Un cambio en el ciclo de las materias primas hizo que las empresas mineras fueran el principal motor del crecimiento del primer trimestre, tras años de recortes provocados por la escasa rentabilidad. Este sector representó una quinta parte del aumento global del primer trimestre; la minería del oro destacó especialmente. El sector financiero en general (+16,2%), los semiconductores (+10,2%), el software (+9,5%) y la maquinaria (+8,9 %) también registraron un rápido crecimiento subyacente.
Los tres sectores que más dividendos repartieron en el primer trimestre —el farmacéutico, el bancario y el energético— registraron un crecimiento de sus repartos más lento que el del mercado en general. Los dividendos del sector energético aumentaron solo un 3,1%, lo que refleja la presión sobre los beneficios previa a la crisis del petróleo, así como el impacto de las recompras de acciones, mientras que los repartos del sector bancario se vieron frenados por los recortes en China, Brasil y Suecia, en particular. Los dividendos del sector farmacéutico aumentaron un 4,3% en términos subyacentes; ninguna empresa del índice de Capital Group2 aplicó recortes, pero algunas de las que más reparten registraron solo aumentos menores.
Tendencias regionales
Entre las principales regiones, el crecimiento más rápido se registró en Australia, la India, Estados Unidos y Canadá, mientras que Reino Unido, Europa y China se quedaron rezagados. Por lo general, en Japón, la mayor parte de Asia y Europa, así como en algunos mercados emergentes, la distribución de dividendos es relativamente escasa durante el primer trimestre, lo que significa que las tasas de crecimiento locales reflejan menos fielmente lo que cabe esperar para el conjunto del año.

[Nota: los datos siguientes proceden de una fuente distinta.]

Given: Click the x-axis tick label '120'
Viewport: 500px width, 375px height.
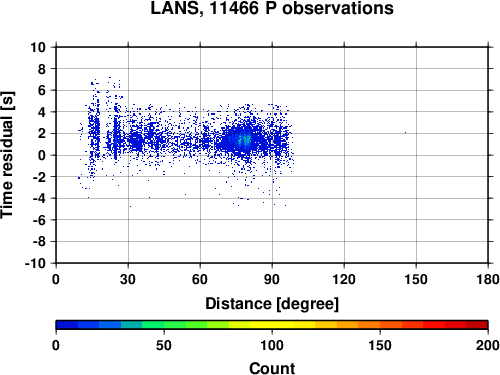Looking at the screenshot, I should (x=344, y=279).
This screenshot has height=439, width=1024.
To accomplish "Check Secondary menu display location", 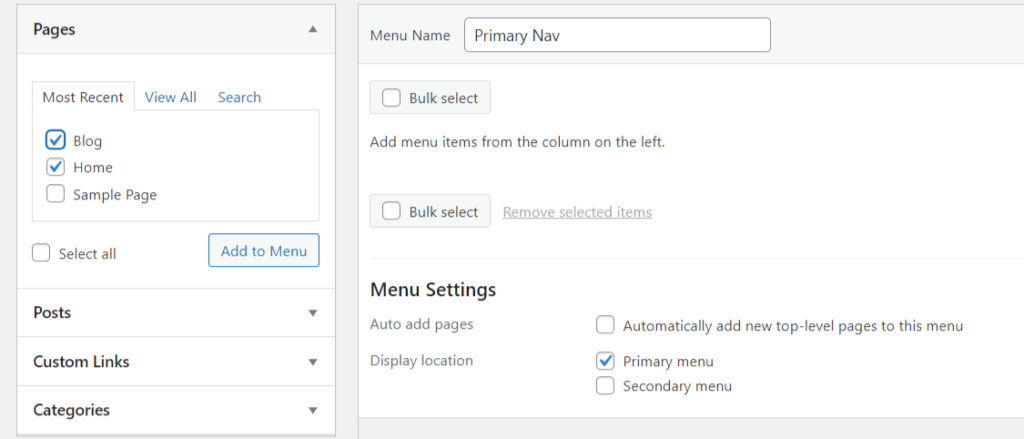I will pos(605,385).
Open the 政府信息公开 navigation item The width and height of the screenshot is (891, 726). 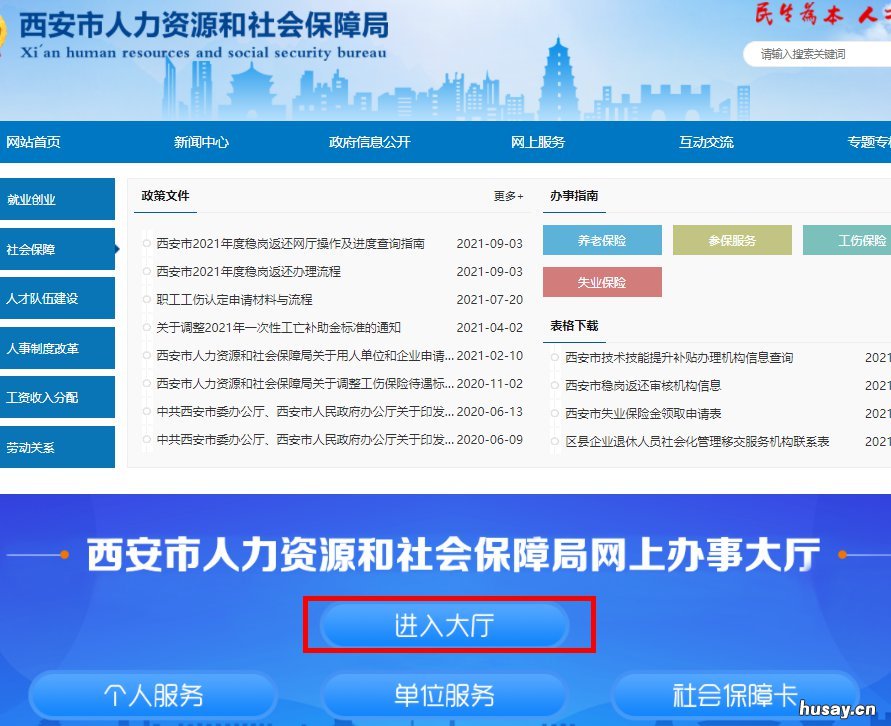[371, 142]
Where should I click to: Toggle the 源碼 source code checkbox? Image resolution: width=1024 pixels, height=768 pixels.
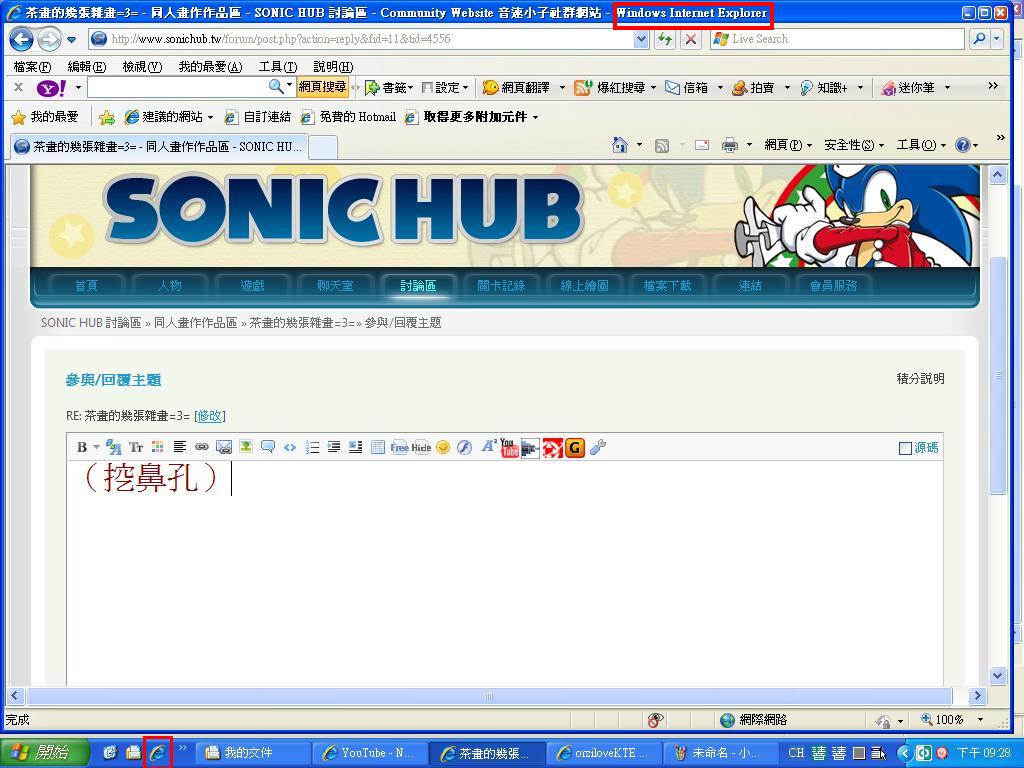905,448
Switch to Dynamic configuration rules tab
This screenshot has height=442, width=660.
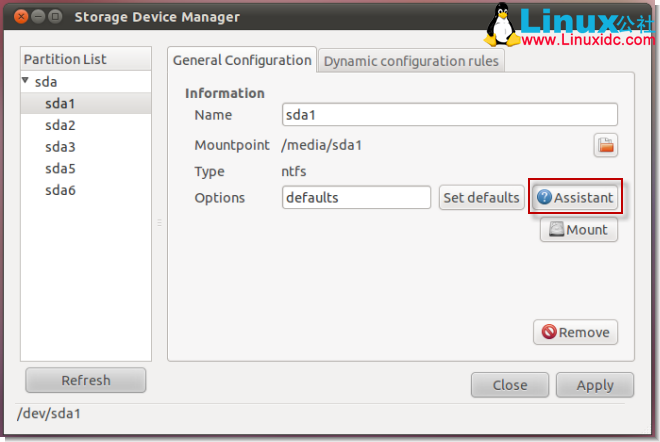(x=411, y=61)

El mercado español de dividendos comenzó con fuerza en 2025, registrando un crecimiento subyacente del 13,7%, por encima de la media mundial, en un primer trimestre estacionalmente tranquilo. En total, el reparto de dividendos ascendió a 4.700 millones de dólares (4.100 millones de euros). La cifra de crecimiento general del 50,5% se vio impulsada por los tipos de cambio y favorecida por la incorporación de una empresa del Ibex 35 al índice.
Para el resto de 2026, Capital Group mantiene sin cambios su previsión de dividendos de 2,20 billones de dólares estadounidenses, lo que supone un crecimiento interanual del 5,1%. Sin embargo, la contribución de los dividendos extraordinarios y los tipos de cambio sigue siendo mayor de lo que se preveía, lo que implica un crecimiento subyacente del 4,7%, ligeramente inferior al porcentaje general.
Alexandra Haggard, directora de Servicios de Clases de Activos para Europa y Asia-Pacífico en Capital Group, afirmó: “Lo que ponen de manifiesto estas tendencias es que las gestoras activas que cuenten con una sólida capacidad de análisis están cada vez mejor posicionadas para identificar empresas con la capacidad y el compromiso necesarios para pagar y aumentar los dividendos a lo largo del tiempo. A lo largo de la última década, la cifra de dividendos a nivel mundial se ha más que duplicado, gracias al aumento de los beneficios empresariales y a la creciente tendencia al pago de dividendos en todos los mercados. El comienzo de 2026 ha sido alentador, incluso en medio de una mayor incertidumbre geopolítica y de las continuas presiones sobre los costes y la energía. Aunque estos retos encarecen los costes para algunas empresas, las compañías que reparten dividendos pueden ayudar a aportar estabilidad a las carteras cuando los mercados sufren más inestabilidad. En este entorno, el análisis en profundidad y la capacidad de selección son fundamentales, y las gestoras activas están bien posicionadas para identificar aquellas empresas mejor situadas para mantener y aumentar los dividendos a largo plazo”.